Дверь приоткрылась, я моментально вошел в незримность, даже удивился, как это у меня получается, чуть ли не инстинкт. Розамунда прошмыгнула тихохонько, будто и вправду старается, чтобы никто о нашей связи не узнал. А может быть, и в самом деле, не знаю, что перевешивает: желание застолбить за собой место в моей постели и тем самым повысить свое влияние при дворе или же опасение, что муж не оценит деловую хватку и набьет мордочку?
— Сэр Ричард, — позвала она тихонько.
— Я здесь, — ответил я и вышел из незримности.
— Ой, — сказала она, — я вас не заметила…
— Живу незаметно, — сообщил я, — как и положено христианину.
Она подошла вплотную и посмотрела не требовательно, а испуганно-жалобно, и я сделал то, на что и было рассчитано: обнял, не вставая с кровати, и погладил по спине, мол, не бойся, я спасу.

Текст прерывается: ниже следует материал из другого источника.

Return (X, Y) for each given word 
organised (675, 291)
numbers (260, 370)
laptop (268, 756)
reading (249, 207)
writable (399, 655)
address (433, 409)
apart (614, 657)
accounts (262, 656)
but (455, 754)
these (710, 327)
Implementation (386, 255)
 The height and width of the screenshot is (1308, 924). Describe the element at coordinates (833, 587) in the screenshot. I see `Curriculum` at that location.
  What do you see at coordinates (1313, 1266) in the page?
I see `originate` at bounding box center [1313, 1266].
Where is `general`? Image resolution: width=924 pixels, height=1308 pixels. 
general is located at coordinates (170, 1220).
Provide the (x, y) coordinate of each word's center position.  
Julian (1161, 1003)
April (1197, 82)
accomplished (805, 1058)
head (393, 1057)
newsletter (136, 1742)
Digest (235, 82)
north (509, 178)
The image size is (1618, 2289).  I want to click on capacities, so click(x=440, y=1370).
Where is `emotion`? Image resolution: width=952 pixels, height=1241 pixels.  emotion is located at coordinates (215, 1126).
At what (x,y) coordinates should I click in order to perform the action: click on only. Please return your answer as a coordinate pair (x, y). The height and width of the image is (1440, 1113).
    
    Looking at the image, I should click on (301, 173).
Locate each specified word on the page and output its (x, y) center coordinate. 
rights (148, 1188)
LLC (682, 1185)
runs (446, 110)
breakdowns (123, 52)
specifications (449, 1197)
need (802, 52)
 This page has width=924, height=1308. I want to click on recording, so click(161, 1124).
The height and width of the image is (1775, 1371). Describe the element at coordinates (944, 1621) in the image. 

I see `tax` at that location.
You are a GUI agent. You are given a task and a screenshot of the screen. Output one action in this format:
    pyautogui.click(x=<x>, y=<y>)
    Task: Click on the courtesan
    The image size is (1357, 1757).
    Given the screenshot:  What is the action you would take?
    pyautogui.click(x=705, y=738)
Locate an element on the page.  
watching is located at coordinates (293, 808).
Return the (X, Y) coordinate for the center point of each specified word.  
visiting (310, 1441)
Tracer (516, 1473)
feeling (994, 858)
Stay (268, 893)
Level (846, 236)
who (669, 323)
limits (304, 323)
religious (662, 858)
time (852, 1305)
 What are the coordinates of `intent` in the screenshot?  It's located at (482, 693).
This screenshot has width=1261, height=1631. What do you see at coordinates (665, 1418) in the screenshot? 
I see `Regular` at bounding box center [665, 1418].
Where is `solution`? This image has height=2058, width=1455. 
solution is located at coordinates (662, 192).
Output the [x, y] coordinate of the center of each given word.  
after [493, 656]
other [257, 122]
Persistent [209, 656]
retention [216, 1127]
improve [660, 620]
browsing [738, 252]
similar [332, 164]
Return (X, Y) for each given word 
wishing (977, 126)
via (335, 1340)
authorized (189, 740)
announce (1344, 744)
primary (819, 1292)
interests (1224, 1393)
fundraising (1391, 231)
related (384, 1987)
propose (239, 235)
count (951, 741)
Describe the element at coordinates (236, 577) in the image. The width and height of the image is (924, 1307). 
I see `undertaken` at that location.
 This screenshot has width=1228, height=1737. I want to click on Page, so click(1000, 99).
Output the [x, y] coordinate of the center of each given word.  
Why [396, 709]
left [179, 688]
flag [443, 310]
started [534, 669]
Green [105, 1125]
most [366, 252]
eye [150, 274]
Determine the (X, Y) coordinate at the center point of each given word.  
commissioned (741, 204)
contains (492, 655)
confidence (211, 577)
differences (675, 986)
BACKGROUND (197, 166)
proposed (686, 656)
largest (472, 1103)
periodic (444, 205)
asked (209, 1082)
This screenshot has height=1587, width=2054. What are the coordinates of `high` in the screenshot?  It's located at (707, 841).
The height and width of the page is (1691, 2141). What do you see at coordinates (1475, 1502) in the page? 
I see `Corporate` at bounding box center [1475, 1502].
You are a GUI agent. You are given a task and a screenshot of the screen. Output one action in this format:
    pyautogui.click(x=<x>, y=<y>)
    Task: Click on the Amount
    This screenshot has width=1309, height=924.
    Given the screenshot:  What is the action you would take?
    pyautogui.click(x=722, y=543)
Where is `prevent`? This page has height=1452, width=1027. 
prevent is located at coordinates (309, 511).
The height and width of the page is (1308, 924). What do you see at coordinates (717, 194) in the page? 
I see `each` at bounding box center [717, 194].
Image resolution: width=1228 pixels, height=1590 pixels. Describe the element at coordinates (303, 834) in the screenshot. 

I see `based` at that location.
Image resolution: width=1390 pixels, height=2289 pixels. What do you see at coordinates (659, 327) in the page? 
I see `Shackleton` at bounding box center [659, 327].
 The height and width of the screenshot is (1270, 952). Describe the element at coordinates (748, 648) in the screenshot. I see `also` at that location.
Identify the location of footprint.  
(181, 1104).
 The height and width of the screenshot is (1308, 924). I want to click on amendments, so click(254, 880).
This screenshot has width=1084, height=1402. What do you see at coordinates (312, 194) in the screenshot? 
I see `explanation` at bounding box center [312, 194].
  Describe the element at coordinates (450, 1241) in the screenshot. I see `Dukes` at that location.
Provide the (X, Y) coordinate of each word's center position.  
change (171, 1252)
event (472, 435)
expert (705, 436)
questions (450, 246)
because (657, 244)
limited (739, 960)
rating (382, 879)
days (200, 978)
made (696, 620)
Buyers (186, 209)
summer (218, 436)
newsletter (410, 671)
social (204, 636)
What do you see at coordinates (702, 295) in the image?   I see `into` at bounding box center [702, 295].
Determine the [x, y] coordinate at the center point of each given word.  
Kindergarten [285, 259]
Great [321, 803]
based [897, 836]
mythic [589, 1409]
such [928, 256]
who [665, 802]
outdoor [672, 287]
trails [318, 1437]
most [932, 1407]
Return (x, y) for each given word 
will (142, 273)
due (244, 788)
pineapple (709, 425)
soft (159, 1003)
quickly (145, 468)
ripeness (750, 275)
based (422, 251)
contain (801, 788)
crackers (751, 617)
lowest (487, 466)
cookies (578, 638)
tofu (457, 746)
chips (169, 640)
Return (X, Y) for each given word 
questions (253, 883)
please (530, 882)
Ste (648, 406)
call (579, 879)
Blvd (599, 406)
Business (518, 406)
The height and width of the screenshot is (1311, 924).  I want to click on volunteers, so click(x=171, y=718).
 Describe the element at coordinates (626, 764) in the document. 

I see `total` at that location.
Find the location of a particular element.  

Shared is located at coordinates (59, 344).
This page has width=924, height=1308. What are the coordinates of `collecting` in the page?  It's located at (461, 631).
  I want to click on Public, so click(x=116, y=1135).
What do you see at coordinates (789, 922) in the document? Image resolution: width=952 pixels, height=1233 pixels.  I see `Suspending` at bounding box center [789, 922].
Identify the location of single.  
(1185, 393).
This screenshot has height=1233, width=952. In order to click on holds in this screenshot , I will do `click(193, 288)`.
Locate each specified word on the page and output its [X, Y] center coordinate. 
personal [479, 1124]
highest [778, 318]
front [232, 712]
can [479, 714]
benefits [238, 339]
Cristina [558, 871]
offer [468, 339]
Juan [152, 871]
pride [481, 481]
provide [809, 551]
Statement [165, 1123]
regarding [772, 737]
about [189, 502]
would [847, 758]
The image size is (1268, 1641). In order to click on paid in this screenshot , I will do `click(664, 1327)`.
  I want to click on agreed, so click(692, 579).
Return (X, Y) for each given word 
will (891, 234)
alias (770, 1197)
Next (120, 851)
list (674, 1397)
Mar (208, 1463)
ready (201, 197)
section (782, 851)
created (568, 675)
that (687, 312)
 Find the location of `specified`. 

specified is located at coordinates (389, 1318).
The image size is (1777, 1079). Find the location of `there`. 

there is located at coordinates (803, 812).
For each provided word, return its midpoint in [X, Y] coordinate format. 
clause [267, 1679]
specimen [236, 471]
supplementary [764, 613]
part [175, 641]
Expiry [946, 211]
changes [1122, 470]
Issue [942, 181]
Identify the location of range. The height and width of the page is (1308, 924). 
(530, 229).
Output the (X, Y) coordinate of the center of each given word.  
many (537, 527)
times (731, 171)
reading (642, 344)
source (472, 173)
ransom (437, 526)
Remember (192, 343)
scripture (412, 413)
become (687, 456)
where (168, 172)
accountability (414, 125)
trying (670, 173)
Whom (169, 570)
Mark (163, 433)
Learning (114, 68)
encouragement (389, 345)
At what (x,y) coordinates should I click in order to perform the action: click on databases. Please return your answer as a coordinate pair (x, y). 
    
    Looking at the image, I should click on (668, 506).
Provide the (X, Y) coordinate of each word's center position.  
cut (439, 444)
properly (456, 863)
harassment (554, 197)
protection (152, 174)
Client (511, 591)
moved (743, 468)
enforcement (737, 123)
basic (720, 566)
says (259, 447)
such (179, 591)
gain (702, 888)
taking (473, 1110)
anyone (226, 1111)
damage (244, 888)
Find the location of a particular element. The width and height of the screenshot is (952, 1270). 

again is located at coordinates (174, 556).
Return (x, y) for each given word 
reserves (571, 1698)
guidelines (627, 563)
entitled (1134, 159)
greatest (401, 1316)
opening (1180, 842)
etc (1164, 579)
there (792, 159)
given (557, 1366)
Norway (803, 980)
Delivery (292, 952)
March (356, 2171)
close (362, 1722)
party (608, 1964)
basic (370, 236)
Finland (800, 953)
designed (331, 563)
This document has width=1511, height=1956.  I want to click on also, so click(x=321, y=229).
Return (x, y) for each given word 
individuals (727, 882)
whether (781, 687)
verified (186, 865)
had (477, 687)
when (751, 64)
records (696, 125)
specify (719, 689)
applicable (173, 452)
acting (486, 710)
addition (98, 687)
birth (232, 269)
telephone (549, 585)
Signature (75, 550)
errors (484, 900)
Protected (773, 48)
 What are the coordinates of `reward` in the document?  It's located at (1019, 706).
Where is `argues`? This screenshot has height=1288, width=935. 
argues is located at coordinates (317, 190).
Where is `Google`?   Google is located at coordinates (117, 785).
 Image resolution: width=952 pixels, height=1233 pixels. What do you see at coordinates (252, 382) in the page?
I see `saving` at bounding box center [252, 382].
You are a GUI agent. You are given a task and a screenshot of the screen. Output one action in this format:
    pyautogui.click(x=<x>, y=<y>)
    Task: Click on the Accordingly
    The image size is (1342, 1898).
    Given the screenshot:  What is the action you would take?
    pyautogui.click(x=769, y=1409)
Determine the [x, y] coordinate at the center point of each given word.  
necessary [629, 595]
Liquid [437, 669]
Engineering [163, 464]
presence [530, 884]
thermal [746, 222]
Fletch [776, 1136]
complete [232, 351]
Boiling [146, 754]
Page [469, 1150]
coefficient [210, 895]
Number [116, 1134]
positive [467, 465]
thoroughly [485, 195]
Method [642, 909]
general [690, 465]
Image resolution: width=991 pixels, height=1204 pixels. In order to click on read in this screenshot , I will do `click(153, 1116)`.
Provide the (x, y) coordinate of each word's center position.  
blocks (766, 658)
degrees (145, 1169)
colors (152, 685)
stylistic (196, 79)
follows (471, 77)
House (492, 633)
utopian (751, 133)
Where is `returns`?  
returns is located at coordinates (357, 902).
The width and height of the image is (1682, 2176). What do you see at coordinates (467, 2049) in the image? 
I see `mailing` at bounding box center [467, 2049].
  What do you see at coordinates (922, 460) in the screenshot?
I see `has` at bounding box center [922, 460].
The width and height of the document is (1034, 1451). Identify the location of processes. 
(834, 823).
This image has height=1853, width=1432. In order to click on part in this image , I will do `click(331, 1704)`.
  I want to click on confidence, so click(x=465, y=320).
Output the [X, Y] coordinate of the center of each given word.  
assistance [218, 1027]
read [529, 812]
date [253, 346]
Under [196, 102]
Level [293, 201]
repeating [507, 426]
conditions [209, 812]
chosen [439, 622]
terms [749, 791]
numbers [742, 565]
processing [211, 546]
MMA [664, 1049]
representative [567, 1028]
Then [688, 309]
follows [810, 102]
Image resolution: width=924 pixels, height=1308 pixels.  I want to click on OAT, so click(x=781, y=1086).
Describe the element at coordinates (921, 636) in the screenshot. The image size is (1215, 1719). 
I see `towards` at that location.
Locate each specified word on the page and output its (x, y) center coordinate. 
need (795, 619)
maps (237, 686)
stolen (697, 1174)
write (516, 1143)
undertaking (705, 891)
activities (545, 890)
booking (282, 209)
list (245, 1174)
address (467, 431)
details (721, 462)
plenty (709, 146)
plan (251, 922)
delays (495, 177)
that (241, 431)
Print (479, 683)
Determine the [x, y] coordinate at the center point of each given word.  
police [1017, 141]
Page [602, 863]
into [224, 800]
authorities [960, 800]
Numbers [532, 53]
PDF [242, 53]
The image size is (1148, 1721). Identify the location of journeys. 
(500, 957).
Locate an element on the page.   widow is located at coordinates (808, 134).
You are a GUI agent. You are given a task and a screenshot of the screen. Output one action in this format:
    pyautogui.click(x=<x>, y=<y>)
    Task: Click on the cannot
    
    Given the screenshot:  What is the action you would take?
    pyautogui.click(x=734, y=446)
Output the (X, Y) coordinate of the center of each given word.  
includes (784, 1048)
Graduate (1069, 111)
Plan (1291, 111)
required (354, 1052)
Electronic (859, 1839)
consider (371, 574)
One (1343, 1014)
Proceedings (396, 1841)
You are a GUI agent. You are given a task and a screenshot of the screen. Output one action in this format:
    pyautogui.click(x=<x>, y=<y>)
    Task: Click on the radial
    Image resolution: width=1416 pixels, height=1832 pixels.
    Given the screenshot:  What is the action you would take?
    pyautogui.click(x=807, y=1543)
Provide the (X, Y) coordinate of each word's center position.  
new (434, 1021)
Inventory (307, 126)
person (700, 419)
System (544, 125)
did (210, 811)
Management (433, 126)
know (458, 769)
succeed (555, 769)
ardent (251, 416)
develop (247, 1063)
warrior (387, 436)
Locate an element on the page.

— Сэр Ричард, — прошептала она и присела рядом.
— Леди?
— Я как-то запуталась, — проговорила она, я вслушался, но у женщин трудно понять, когда врут, а когда говорят правду. Тем более что обычно и сами не могут такое понять. — Многое изменилось так… как-то сразу!
Я кивнул на подушку рядом со своей:
— Ложитесь. Будем распутывать…
— А не запутаем, — спросила она опасливо, — еще больше?
— А вы что предпочитаете? — осведомился я. — Кстати, как вас пропускают, никак не пойму!.. Вроде бы и охрана на месте…
Она сказала заискивающим голоском:
— Я убедила барона Эйца, что от меня вреда не будет, а тех хитрюг, что норовят попасть к вам в постель, я этим самым отодвину.
— Интриги, — сказал я с тоской.
— А вы как хотели? — спросила она. — Вы на троне!.. И что-то вы сегодня какой-то особенно кислый. Как вас развеселить? Говорите, а то я хоть и смелая, но неопытная… пока.
Отдышавшись, она спросила с жалостью:
— Но почему возле вас нет женщины?
— Не знаю, — буркнул я, — еще не встретил такой, чтобы сердце воспламенилось…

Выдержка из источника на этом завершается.